AOM proceeds as methane is oxidised with various terminal electron acceptors including sulphate, nitrite and nitrate, and the importance of oxidised metals in the process has been investigated, but the microorganisms involved have remained unknown.  To address this, a culture of methanotrophs was established that was enriched with canal sediment.  When this culture was supplied with nitrate as the only available electron acceptor, it became dominated by AOM-associated archaea (AAA).  This culture linked methane oxidation to nitrate reduction, with N2 being the main end product, although approximately 10% of nitrate was converted to ammonium.

The enrichment culture with AAA was used for further experiments, where methane oxidation was observed following the addition of ferric citrate, nanoparticulate ferrihydrite (Fe3+) or birnessite (Mn4+).  Analysis of the AAA genome showed that it could couple methane oxidation to nitrate reduction or Fe3+ reduction, or that the reverse methanogenesis pathway could also operate.  The authors therefore suggest that AAA could act as a versatile methanotroph, switching electron acceptors depending on their availability.

The paper was jointly led by Katharina Ettwig and Baoli Zhu.

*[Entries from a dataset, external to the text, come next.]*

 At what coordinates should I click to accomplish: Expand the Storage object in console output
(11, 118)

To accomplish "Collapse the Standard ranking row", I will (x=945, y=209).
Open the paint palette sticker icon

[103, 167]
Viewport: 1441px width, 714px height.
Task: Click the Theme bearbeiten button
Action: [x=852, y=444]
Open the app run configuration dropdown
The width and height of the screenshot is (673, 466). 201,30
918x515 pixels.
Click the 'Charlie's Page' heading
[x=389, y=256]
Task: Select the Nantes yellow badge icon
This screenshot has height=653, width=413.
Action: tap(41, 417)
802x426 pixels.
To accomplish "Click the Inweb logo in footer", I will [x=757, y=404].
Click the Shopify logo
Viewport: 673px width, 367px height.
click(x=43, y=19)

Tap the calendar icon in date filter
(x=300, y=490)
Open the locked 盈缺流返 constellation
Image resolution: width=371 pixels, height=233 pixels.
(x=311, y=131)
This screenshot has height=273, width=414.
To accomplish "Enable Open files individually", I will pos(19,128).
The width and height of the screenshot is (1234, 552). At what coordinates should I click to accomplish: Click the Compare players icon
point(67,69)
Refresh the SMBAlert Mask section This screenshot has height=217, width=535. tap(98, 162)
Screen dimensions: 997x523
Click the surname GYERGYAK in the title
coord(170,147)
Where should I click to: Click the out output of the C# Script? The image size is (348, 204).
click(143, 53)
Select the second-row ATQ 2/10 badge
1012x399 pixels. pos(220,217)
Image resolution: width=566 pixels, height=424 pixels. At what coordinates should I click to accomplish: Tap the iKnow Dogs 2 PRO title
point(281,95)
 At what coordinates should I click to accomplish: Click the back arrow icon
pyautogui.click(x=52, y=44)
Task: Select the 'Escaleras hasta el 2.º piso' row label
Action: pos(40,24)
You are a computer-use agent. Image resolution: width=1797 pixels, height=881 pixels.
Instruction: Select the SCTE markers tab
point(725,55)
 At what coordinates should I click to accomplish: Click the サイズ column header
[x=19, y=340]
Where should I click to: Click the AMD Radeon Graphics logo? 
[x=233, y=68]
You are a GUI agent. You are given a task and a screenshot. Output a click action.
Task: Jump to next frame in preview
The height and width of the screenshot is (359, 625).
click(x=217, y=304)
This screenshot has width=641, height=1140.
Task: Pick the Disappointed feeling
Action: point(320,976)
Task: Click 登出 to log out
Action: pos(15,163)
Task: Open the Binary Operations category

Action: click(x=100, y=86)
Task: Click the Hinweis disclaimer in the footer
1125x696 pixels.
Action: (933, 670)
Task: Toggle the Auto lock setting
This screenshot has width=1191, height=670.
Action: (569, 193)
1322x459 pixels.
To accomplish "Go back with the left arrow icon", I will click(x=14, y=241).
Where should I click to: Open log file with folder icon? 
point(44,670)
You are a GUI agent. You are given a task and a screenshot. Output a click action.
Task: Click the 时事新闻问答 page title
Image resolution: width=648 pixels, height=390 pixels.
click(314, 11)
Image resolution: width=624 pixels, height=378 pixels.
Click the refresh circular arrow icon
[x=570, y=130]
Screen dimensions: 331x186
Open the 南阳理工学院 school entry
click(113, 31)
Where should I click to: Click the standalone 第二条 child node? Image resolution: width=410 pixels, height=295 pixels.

One of the co-authors, Boran Kartaldescribed the possible application of their findings: “A bioreactor containing anaerobic methane and ammonium oxidizing microorganisms can be used to simultaneously convert ammonium, methane and oxidized nitrogen in wastewater into harmless nitrogen gas and carbon dioxide, which has much lower global warming potential.”  The authors conclude that their work “may also shed light on the long-standing discussion about Fe2+ -producing processes on early Earth, when AAA-related organisms may have thrived under the methane-rich atmosphere in the ferruginous Archean oceans.”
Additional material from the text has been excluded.